Health belief model implications for cervical cancer screening among refugee women in Omaha, Nebraska
According to the World Health Organization (2020), cervical cancer is among the top four most common cancers in women. However, refugee women are the least screened for cervical cancer. There is limited research examining the uptake of cervical cancer screenings among refugee women using the health belief model. Little is known about barriers and facilitators associated with the uptake of cervical cancer screening among refugee women in Nebraska.
The purpose of the study is to assess the health behavior of refugee women in Omaha towards cervical cancer screening via the health belief model and to determine the barriers and facilitators to the uptake of cervical cancer screening in the Omaha area.
This study uses secondary data collected from a convenience sample of refugee women in Omaha from the 2018 and 2019 Bridge to Care program health fair and community refugee women group meetings between 2017 and 2019. The sample consists of 121 refugee women who responded to a survey administered at various settings described above. The data collected were analyzed using SAS 9.4 software. Descriptive statistics, chi-square independence test and binary logistic regressions were estimated to inform the health belief of refugee women in Omaha, the association between uptake of cervical cancer screening and barriers, and the association between uptake of cervical cancer screening and facilitators.
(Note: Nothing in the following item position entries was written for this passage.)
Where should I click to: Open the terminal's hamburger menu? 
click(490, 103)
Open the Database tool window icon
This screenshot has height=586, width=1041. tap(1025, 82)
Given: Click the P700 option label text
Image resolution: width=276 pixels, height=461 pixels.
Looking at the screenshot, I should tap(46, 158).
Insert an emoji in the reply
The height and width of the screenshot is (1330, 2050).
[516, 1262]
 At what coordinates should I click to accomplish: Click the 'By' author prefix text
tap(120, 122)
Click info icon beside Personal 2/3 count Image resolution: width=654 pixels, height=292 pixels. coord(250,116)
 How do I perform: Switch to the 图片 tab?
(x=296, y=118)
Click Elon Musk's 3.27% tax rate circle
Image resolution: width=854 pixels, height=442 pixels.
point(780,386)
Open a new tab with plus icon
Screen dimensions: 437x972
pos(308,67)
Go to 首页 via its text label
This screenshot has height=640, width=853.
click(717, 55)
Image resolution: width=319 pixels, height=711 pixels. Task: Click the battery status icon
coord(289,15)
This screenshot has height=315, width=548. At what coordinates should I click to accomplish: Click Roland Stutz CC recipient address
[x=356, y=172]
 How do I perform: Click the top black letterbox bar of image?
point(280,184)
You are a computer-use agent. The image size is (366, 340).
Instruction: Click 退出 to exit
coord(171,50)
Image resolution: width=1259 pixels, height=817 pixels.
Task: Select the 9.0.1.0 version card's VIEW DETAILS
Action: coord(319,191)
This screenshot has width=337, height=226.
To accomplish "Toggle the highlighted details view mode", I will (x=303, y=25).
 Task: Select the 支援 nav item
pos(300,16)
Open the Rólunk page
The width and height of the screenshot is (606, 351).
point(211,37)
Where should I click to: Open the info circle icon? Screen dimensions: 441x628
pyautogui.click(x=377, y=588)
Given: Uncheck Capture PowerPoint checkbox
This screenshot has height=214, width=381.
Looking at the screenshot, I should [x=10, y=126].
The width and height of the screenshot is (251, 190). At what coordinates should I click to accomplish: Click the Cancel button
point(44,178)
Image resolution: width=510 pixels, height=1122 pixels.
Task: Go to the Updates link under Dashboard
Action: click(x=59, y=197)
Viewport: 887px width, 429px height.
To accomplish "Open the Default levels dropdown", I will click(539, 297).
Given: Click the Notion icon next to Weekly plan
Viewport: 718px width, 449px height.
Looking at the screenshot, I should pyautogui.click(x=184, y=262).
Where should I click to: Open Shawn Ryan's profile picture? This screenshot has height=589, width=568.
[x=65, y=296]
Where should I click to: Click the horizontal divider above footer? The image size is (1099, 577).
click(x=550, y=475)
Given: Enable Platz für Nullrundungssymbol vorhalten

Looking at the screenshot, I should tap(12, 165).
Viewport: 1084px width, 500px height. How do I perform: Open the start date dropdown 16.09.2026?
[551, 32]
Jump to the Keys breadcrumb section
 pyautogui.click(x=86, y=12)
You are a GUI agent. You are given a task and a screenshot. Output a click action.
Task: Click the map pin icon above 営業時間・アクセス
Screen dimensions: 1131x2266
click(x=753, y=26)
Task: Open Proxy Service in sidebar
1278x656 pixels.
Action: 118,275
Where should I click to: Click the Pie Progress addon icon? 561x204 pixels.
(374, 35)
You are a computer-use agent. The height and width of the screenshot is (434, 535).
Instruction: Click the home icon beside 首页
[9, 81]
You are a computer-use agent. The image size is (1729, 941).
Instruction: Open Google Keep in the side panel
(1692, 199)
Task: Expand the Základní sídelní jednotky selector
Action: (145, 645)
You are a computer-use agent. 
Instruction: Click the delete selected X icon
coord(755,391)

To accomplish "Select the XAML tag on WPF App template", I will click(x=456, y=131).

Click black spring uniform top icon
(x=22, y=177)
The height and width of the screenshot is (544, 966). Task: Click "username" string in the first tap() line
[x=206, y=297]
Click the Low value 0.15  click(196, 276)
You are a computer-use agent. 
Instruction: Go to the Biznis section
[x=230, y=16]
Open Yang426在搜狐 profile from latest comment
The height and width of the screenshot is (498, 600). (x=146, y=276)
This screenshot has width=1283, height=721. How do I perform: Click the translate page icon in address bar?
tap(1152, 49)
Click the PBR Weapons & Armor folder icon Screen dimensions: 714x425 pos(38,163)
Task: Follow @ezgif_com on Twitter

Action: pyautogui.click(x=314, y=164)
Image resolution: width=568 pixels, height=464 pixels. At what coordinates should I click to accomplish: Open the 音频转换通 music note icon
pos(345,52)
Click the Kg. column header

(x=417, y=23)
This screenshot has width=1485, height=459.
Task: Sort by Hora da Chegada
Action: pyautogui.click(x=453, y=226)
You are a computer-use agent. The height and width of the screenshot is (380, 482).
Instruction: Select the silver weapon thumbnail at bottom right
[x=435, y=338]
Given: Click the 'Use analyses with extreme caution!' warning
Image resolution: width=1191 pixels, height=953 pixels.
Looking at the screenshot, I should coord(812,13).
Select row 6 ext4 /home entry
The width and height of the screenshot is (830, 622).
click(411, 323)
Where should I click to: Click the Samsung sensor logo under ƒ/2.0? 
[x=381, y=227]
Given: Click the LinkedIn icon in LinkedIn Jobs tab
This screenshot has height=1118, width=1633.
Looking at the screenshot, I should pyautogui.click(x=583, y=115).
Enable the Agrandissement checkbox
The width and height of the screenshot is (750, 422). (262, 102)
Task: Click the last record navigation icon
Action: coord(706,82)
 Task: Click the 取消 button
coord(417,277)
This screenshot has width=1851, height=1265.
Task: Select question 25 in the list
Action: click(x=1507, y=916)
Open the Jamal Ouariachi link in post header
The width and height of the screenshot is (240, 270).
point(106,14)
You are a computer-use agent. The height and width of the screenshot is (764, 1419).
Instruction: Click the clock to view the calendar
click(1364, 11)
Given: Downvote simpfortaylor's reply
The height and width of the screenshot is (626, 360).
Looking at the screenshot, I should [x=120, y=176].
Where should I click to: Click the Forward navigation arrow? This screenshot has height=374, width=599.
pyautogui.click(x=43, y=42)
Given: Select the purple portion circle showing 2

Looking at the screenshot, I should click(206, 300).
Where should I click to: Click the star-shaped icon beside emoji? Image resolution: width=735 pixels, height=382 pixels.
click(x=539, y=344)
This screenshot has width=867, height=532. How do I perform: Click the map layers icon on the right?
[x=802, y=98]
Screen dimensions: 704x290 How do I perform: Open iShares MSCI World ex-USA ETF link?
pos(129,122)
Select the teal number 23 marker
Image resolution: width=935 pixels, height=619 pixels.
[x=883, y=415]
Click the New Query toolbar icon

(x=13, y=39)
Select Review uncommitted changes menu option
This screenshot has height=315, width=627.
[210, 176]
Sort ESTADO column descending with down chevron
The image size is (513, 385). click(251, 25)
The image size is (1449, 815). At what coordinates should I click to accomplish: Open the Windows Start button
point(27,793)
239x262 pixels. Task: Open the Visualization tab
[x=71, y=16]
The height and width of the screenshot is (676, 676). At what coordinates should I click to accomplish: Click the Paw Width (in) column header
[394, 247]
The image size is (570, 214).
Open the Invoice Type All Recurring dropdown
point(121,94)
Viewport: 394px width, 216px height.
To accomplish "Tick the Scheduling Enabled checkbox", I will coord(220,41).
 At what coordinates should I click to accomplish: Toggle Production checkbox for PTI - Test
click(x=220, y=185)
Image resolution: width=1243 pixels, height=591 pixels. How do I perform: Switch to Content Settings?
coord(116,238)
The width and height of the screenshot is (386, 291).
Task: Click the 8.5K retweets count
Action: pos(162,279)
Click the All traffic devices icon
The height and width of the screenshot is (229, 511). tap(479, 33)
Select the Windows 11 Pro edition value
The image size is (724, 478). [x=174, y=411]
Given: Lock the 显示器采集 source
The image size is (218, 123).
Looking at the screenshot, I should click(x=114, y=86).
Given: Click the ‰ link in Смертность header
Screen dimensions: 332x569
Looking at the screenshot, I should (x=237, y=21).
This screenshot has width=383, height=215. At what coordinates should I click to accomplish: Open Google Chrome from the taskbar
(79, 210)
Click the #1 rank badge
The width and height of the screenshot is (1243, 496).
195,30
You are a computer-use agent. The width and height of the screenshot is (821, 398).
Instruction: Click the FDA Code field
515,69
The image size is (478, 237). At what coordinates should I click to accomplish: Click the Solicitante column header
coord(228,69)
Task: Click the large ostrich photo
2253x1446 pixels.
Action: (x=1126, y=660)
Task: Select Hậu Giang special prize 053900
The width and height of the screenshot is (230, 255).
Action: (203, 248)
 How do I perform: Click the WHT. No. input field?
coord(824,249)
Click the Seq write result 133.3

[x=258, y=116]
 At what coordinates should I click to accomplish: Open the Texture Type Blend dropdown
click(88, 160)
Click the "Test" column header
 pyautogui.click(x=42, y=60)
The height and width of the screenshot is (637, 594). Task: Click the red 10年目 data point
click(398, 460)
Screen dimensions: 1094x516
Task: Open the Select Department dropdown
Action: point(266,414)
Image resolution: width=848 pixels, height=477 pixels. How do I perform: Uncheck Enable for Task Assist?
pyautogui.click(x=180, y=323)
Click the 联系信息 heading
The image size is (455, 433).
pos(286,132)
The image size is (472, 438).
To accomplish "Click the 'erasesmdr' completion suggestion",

The main findings are: 1) There is an association between parity and perceived susceptibility. Also, health insurance is found to be statistically associated with perceived benefits; 2) 17% of refugee women mentioned they were not aware they should of for screening, 26% of refugee women did not know where to go for screening, and 40% mentioned other reasons for not going for cervical cancer screening; 3) The facilitators to cervical cancer screening are health insurance coverage and parity to the uptake of cervical cancer among refugees.
Significance of the proposed study for public health practices:
This study will help public health workers design effective public health interventions that promote cervical cancer screening among refugee women in Omaha, Nebraska. There is a pressing need to develop and implement public health interventions to address barriers to cervical cancer screening among refugee women with a lower socioeconomic status, education, and health literacy.